Facebook to award staff £280m in bonuses by the end of 2018 to cut tax bill

George Osborne may not see a penny from Facebook for several years

Click to follow
The Independent Online

Facebook is handing out share bonuses of £280m to its staff by 2018 to offset the amount of tax it has to pay on profits.

The bumper bonuses amount to an average of £775,000 for each employee in the next two years.

The revelations in the Sunday Times come after an overhaul of Facebook's tax structure for "greater transparency" was found to add little or nothing to Facebook's tax bill.

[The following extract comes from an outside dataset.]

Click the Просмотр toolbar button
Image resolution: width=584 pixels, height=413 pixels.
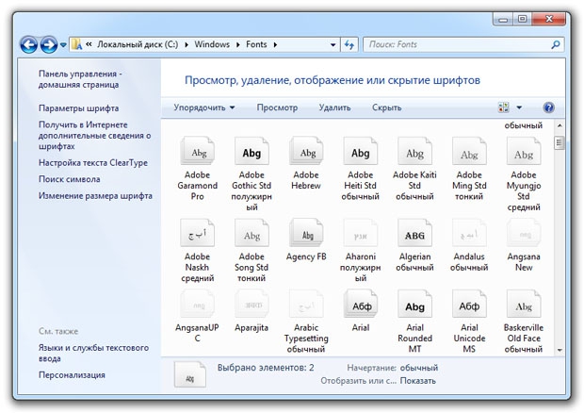pyautogui.click(x=277, y=107)

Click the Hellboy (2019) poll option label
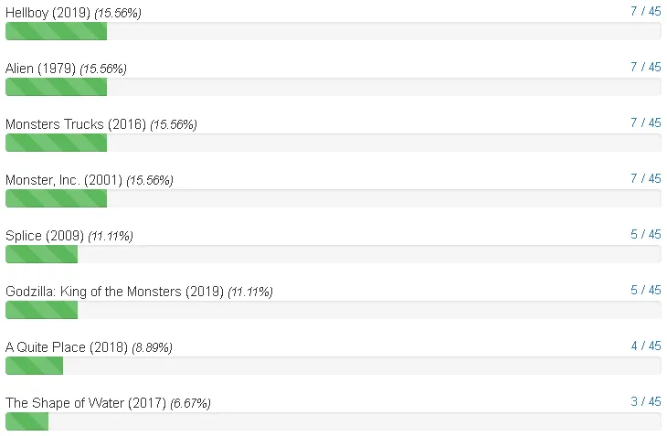(48, 13)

Facebook said it would change its policy so that revenues from its largest UK advertisers, which include Tesco, Sainsbury's and the advertising giant WPP, would not go through Ireland, so that the company paid taxes on those profits in the UK.

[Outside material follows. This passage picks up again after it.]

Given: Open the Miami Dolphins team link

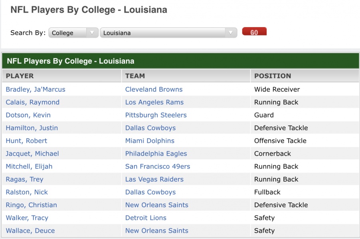Looking at the screenshot, I should coord(150,141).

But George Osborne may not see a penny from Facebook for several years because of arrangements including £21.4 million in tax relief and plans to pay staff bonuses that will cut the amount of profit that is liable for tax.

One estimate said that Facebook could pay as little as £4 million a year in tax to HM Revenue & Customs.

Facebook paid £4,327 in corporation tax in 2014, despite its huge operations in the the UK. That amounted to less than the amount of tax paid by the average UK worker. 

It has signed up to new agreements to pay UK corporation tax at 20 per cent on revenue generated by sales from those big advertisers, which is higher than the 12.5 per cent it would be taxed in Ireland. Facebook said in a statement that it felt this arrangement would priovide greater transparency.

"The new structure is easier to understand and clearly recognises the value our UK organisation adds to our sales," Facebook said.

Tim Davies, head of tax at international accountants Mazars said: “There are lots of reasons why this might not turn into the big tax win it seems on first sight. Judging by the Irish business, after paying its royalties, the profit margin of Facebook is about one per cent of sales. That could translate in the UK to as little as £4m-£6m a year to the taxman.”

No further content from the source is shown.